TASK TO CARRY OUT: Every line from the start of the listing below through the line that contains "[View on Facebook] (40, 569)" is to be reproduced word for word.

INPUT FOR THIS TASK:
▼
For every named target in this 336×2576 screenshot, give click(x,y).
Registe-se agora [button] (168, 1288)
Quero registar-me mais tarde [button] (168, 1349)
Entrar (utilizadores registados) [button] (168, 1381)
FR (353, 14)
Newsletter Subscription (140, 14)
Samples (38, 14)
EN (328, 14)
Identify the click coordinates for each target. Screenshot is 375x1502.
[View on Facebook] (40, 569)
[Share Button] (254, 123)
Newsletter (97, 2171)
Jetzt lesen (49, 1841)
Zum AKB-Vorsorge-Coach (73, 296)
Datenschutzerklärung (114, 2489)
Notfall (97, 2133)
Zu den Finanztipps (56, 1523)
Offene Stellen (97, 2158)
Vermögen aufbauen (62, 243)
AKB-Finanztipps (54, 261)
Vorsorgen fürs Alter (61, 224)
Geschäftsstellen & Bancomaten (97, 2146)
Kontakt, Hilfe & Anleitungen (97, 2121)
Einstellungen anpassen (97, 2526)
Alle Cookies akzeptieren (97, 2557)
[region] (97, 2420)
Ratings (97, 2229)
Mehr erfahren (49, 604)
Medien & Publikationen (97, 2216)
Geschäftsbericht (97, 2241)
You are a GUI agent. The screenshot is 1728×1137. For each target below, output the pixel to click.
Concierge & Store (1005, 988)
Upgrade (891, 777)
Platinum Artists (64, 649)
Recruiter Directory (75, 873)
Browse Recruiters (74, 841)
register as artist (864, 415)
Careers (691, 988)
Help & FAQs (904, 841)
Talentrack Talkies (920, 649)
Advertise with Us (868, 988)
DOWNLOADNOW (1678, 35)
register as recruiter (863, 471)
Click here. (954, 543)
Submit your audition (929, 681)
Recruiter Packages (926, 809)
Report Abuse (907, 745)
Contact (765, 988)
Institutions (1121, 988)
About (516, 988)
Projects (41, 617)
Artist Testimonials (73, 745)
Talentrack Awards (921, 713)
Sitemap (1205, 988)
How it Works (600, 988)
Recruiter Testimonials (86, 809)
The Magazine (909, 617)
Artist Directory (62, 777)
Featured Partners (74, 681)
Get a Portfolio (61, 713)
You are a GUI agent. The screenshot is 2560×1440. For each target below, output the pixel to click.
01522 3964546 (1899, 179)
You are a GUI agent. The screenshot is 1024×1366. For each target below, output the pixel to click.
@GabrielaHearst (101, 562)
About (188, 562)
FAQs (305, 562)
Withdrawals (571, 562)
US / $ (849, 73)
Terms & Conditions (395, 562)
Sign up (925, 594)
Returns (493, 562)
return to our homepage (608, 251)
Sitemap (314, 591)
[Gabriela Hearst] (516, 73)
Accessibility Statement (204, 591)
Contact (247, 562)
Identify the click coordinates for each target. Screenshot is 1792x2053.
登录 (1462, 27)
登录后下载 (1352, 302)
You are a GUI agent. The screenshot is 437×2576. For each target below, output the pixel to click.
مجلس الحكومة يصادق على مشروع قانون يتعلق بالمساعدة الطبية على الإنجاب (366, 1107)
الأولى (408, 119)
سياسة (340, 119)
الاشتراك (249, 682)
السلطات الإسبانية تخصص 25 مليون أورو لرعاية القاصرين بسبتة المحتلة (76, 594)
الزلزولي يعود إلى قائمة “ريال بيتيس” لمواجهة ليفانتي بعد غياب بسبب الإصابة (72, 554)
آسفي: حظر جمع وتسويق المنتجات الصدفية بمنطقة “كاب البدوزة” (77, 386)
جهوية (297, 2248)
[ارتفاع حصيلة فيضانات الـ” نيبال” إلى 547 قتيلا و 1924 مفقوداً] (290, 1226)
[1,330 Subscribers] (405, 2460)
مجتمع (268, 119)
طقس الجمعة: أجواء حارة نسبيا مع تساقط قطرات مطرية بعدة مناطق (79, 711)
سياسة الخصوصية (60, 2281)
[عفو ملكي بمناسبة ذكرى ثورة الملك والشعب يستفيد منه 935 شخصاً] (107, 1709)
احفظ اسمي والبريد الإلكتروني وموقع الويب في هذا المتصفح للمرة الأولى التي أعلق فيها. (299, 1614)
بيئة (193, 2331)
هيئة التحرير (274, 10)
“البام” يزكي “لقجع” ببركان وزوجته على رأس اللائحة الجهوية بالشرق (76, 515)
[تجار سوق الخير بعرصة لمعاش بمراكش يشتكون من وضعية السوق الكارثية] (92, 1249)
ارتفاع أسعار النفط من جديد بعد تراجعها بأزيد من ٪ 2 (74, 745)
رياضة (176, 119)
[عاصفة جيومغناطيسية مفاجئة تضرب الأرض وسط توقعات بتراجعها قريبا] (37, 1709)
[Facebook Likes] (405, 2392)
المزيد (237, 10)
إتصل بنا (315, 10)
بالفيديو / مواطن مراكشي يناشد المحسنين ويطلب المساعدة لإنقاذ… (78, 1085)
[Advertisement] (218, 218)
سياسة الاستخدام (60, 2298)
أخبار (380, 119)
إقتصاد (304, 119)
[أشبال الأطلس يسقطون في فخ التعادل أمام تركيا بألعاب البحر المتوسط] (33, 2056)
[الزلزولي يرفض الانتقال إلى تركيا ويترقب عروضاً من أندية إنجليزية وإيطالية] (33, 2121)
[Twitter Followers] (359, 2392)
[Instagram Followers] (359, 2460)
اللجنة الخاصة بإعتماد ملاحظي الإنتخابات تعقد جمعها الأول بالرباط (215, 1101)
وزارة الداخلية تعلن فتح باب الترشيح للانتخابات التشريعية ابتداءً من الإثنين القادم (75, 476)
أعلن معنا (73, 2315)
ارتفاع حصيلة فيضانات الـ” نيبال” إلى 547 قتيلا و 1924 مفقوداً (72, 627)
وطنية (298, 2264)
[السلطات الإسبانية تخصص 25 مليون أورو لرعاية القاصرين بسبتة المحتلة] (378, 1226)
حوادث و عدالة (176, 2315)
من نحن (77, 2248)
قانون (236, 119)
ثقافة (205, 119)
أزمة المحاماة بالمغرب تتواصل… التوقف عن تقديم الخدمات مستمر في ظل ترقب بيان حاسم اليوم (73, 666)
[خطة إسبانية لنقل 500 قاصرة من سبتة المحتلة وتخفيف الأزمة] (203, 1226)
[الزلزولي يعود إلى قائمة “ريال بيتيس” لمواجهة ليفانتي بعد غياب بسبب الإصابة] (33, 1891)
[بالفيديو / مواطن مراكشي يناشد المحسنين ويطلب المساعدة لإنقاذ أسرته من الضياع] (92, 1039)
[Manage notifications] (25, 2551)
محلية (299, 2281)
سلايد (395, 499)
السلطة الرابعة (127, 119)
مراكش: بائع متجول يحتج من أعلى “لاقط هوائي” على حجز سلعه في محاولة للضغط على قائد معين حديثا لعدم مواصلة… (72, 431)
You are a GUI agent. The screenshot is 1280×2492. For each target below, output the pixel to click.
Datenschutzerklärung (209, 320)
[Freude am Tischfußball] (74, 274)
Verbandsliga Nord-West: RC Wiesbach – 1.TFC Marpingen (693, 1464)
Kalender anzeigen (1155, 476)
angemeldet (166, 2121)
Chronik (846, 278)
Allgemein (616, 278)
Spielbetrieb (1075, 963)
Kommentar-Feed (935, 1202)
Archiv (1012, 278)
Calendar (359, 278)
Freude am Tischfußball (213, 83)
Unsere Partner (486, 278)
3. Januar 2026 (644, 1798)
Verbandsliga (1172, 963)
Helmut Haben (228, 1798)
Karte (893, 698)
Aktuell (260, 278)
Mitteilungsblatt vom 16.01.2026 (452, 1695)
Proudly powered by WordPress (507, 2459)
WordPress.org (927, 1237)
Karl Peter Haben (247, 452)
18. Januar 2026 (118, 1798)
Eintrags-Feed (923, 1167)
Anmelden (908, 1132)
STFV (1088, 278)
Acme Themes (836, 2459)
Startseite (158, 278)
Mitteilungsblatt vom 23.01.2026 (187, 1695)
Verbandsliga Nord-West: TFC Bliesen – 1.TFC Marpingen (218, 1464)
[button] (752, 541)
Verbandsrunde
▲
RESULT OF THIS TASK:
For every named target in this 336×2576 screenshot, give click(x,y).
Registe-se agora [button] (168, 1288)
Quero registar-me mais tarde [button] (168, 1349)
Entrar (utilizadores registados) [button] (168, 1381)
FR (353, 14)
Newsletter Subscription (140, 14)
Samples (38, 14)
EN (328, 14)
Identify the click coordinates for each target. Screenshot is 375x1502.
[View on Facebook] (40, 569)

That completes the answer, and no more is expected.